Quant à la forme de la table, elle ne nous offre pas une position plus assurée.
Nous avons tous l’habitude d’émettre des jugements définitifs concernant les formes
"réelles" des choses qui nous entourent et nous le faisons de façon si irréfléchie que
nous en venons à croire que nous voyons véritablement les formes réelles.
Mais en
réalité, une chose donnée présente une forme qui varie selon l’angle sous lequel on
la regarde; c’est ce que nous devons tous apprendre si nous tentons de faire du
dessin.
Si notre table est "réellement" rectangulaire, de presque tous les points elle
nous apparaîtra comme présentant deux angles aigus et deux angles obtus; si les
côtés opposés sont parallèles, ils nous apparaissent comme s’ils convergeaient vers
un point éloigné; s’ils sont d’égale longueur, ils apparaissent comme ayant le côté le
plus proche plus long que l’autre.

***

CONSIGNES DE L'EXERCICE »
A - D'après le texte fourni, de presque tous les points de vue, quels angles présente une table réellement rectangulaire ?
B - Extrayez telles quelles, dans les enregistrements, les lignes allant de celle qui contient « Task: Click the Villarreal CF club crest » jusqu'à celle qui contient « tap(426, 933) », ces deux lignes comprises.

(Enregistrements extraits)
***

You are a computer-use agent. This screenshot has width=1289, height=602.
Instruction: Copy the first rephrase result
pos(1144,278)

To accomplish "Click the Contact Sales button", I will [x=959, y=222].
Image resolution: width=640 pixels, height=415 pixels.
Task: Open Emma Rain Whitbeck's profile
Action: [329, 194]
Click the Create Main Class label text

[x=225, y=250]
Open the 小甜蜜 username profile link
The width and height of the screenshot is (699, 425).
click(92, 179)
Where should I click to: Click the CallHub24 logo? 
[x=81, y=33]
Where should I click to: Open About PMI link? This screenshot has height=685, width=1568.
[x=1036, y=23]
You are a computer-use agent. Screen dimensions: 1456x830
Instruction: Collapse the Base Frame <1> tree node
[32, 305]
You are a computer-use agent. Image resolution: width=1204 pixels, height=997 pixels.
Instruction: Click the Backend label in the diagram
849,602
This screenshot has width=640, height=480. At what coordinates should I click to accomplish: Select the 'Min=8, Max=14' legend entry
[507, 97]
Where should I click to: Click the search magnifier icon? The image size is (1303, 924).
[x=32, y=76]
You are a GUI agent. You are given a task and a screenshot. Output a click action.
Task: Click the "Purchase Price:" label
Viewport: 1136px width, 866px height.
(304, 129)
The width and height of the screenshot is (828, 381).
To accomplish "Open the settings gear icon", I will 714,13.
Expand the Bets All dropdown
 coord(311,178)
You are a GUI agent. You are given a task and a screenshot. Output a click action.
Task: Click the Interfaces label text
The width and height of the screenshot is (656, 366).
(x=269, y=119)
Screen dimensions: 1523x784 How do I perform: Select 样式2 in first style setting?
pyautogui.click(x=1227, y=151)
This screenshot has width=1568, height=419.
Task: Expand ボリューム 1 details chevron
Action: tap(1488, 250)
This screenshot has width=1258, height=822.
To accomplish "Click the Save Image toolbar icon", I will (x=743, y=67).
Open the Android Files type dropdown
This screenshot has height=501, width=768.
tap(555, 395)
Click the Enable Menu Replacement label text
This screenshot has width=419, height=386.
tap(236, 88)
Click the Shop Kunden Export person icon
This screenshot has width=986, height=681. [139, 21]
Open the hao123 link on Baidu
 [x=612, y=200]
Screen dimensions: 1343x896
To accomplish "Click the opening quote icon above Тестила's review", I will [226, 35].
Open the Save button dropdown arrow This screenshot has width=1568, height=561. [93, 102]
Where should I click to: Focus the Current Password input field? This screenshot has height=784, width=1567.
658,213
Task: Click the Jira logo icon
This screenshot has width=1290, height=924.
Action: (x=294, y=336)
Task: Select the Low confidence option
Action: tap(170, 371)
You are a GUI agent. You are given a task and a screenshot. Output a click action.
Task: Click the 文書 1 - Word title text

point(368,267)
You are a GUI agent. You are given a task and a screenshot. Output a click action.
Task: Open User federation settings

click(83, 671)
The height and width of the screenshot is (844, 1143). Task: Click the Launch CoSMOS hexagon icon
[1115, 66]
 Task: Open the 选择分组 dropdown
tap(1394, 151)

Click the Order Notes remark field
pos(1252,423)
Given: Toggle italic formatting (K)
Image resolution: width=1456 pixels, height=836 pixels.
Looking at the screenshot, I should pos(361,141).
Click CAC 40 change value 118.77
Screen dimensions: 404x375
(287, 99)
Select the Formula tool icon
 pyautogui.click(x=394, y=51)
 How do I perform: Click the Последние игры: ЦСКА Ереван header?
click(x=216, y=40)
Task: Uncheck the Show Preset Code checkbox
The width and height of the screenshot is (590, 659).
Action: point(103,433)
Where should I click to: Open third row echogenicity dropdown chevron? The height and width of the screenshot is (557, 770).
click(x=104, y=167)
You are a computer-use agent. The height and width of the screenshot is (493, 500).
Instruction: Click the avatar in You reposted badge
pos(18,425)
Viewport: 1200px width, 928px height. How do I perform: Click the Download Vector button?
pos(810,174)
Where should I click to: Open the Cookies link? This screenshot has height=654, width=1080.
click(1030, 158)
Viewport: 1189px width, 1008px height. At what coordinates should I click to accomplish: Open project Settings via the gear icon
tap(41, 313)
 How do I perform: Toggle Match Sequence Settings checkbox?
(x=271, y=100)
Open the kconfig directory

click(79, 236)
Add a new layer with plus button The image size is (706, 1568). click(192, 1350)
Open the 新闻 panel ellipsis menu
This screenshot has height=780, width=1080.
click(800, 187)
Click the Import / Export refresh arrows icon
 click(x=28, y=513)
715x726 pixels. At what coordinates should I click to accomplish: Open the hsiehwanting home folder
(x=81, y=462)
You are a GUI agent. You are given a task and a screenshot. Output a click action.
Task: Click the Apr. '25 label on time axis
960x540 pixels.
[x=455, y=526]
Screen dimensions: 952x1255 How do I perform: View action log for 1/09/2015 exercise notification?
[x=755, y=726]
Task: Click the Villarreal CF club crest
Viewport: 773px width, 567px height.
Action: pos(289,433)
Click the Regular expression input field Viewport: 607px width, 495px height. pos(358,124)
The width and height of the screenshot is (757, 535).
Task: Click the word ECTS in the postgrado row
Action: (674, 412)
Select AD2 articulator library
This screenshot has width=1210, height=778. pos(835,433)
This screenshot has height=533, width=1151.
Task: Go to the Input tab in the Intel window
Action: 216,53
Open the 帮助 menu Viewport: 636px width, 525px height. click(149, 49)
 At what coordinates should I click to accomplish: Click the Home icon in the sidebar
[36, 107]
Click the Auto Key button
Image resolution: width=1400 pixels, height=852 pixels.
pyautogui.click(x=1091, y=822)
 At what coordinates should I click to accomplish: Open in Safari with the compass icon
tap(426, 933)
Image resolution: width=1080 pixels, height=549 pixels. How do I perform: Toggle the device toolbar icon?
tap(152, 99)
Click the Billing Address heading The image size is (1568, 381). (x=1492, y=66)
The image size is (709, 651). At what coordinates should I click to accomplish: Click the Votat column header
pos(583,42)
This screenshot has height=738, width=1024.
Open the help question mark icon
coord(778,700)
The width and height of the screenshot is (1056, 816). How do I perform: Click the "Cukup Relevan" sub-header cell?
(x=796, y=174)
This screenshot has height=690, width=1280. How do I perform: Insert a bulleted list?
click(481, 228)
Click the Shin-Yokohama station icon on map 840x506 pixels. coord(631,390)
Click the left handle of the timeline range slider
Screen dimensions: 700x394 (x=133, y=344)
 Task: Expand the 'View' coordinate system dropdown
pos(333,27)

***

RÉPONSES PAR TÂCHE »
A - Elle apparaît comme présentant deux angles aigus et deux angles obtus.

B -
Task: Click the Villarreal CF club crest
Viewport: 773px width, 567px height.
Action: pos(289,433)
Click the Regular expression input field Viewport: 607px width, 495px height. pos(358,124)
The width and height of the screenshot is (757, 535).
Task: Click the word ECTS in the postgrado row
Action: (674, 412)
Select AD2 articulator library
This screenshot has width=1210, height=778. pos(835,433)
This screenshot has height=533, width=1151.
Task: Go to the Input tab in the Intel window
Action: 216,53
Open the 帮助 menu Viewport: 636px width, 525px height. click(149, 49)
 At what coordinates should I click to accomplish: Click the Home icon in the sidebar
[36, 107]
Click the Auto Key button
Image resolution: width=1400 pixels, height=852 pixels.
pyautogui.click(x=1091, y=822)
 At what coordinates should I click to accomplish: Open in Safari with the compass icon
tap(426, 933)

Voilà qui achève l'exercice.